== PROVIDED ENTRIES ==
____________

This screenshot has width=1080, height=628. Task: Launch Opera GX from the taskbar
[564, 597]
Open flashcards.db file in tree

____________

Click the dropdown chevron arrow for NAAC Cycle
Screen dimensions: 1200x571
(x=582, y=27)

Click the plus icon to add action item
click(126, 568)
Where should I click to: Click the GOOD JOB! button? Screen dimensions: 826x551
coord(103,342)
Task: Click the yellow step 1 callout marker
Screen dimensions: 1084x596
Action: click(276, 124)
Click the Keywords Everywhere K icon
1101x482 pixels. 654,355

____________

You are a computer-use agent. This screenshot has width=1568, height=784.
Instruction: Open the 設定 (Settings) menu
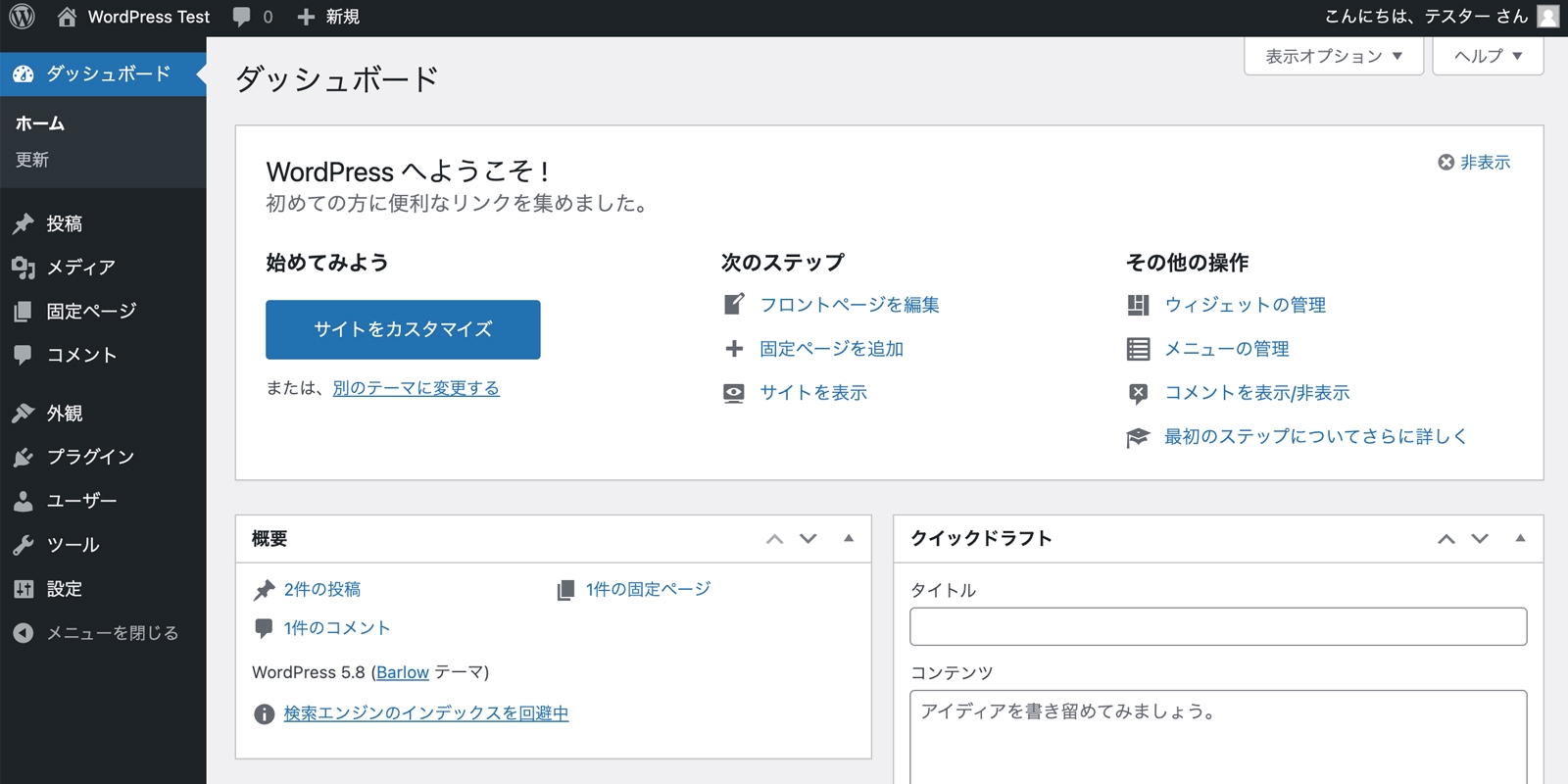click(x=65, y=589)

____________

Transcribe, exactly and without additions, the lines of the records above, beginning with the line that contains "This screenshot has width=1080, height=628." and ending with the line that contains "Open flashcards.db file in tree", both included.

This screenshot has width=1080, height=628. Task: Launch Opera GX from the taskbar
[564, 597]
Open flashcards.db file in tree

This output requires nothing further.